═══ Material shown ═══
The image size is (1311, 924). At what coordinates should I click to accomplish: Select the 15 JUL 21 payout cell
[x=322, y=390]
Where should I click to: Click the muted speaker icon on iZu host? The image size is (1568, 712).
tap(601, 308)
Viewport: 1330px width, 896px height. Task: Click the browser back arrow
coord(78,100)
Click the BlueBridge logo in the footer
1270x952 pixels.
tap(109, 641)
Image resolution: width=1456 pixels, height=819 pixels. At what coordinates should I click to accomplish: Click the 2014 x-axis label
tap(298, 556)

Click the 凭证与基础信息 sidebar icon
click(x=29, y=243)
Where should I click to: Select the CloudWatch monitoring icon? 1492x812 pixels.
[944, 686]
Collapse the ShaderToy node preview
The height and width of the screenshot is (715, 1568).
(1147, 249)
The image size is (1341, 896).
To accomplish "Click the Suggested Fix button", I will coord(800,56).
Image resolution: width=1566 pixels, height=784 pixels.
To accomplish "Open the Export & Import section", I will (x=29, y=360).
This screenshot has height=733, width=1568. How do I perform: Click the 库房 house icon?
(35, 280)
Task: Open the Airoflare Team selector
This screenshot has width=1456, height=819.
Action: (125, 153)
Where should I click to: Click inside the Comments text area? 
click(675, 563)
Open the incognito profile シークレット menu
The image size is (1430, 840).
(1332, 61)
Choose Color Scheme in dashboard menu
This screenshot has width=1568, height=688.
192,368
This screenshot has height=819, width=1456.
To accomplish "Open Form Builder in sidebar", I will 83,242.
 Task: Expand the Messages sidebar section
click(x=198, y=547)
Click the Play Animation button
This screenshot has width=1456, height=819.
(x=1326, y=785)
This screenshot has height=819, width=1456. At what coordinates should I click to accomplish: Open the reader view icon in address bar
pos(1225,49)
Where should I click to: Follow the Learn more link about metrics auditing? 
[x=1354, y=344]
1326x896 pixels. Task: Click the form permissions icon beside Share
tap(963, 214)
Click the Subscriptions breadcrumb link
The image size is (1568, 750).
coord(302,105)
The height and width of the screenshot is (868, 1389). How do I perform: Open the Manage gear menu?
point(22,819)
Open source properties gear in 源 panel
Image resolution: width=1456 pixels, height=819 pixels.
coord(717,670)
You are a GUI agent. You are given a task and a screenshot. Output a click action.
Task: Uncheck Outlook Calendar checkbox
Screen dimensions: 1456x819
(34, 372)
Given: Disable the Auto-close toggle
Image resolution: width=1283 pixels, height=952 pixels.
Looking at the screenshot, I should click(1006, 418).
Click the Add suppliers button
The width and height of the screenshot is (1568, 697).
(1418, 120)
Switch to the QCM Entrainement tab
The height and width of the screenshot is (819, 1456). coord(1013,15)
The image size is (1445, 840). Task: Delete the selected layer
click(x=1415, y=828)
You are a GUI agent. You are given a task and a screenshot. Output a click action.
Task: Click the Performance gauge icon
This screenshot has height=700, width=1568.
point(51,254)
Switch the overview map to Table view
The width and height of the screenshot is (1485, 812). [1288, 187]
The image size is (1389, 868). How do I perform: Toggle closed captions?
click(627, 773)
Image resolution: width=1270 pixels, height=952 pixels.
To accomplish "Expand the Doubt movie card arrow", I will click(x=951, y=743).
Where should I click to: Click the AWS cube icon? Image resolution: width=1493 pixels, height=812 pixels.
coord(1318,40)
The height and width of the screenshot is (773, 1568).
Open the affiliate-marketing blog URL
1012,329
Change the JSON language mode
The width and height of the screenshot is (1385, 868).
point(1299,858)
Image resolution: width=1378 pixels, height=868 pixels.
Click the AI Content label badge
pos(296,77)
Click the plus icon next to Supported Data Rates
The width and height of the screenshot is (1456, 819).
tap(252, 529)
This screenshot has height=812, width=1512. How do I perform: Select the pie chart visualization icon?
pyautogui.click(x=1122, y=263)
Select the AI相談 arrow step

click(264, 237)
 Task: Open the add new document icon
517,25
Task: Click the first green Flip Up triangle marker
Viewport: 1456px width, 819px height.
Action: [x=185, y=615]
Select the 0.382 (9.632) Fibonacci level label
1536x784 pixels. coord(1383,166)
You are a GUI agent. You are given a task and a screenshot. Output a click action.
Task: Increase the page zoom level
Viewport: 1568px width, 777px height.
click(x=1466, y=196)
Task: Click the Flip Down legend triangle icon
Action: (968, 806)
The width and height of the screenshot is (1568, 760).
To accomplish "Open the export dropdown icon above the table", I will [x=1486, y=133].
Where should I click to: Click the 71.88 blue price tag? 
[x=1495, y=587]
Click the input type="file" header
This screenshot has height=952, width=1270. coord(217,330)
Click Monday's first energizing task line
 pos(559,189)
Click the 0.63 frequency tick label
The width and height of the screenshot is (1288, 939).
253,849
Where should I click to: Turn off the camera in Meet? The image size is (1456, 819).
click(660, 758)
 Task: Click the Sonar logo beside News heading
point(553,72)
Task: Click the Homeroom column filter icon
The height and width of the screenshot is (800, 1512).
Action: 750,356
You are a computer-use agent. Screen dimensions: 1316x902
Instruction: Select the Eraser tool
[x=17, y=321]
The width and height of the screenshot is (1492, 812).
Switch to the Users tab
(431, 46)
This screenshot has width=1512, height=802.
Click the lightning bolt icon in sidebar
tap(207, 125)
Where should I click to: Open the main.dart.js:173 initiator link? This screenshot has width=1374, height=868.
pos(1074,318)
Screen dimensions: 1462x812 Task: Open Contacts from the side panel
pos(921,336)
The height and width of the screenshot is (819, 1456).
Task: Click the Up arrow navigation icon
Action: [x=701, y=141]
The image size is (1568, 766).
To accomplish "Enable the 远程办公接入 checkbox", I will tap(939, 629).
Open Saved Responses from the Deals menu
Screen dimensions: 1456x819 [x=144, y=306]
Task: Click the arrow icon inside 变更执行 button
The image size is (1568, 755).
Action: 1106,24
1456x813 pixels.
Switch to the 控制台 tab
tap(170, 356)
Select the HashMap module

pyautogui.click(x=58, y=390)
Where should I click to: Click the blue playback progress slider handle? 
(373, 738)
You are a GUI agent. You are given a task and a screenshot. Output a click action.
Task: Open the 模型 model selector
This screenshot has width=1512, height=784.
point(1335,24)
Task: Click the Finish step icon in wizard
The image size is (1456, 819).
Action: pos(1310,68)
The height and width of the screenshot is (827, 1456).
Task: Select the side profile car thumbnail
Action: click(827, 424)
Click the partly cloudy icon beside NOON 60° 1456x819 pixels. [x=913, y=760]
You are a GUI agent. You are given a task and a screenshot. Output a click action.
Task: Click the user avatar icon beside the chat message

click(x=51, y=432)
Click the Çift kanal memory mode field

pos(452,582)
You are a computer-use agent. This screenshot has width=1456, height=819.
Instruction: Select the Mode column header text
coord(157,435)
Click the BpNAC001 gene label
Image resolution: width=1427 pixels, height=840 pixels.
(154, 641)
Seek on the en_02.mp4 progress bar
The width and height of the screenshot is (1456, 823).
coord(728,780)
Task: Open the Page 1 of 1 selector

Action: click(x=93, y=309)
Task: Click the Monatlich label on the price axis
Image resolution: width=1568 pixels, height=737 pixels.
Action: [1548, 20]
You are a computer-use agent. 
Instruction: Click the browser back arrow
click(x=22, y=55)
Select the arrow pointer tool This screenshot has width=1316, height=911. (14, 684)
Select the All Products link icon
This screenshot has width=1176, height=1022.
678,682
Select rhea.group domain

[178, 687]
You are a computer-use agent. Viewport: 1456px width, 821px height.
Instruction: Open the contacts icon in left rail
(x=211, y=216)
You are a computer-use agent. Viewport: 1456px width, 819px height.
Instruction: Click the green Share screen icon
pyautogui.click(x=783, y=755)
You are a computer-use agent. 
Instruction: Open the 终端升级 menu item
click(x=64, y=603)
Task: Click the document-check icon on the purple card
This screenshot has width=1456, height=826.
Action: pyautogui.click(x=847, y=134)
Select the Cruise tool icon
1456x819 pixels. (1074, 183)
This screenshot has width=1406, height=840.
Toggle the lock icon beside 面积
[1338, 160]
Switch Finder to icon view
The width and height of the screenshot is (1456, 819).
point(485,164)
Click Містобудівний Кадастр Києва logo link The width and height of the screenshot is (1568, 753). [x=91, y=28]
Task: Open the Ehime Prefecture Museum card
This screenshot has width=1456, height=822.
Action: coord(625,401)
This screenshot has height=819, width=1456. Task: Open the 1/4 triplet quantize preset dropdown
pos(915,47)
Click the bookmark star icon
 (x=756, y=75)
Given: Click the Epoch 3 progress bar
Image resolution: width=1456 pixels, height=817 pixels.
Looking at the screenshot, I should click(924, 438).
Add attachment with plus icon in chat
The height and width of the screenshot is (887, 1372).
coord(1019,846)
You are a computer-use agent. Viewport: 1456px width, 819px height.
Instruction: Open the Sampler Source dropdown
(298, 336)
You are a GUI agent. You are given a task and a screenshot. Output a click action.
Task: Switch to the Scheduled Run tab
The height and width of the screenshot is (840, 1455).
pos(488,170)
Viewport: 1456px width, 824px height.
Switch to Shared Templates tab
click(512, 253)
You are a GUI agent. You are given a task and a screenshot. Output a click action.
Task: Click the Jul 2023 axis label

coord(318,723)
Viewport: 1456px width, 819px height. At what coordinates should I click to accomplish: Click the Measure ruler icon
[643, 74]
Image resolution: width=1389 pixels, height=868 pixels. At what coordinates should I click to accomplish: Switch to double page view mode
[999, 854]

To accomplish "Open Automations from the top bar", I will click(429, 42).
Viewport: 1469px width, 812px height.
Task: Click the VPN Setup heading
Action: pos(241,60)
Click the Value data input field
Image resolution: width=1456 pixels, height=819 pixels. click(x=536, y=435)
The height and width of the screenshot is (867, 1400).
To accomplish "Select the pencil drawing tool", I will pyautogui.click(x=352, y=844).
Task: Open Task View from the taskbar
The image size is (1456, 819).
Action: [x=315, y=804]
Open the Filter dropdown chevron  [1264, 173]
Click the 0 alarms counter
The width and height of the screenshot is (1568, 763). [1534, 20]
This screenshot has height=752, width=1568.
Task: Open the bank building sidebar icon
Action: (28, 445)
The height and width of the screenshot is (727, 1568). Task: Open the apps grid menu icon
═══
Where a line in the records above contains the word "checkbox", copy that line.

Task: Uncheck Outlook Calendar checkbox
To accomplish "Enable the 远程办公接入 checkbox", I will tap(939, 629).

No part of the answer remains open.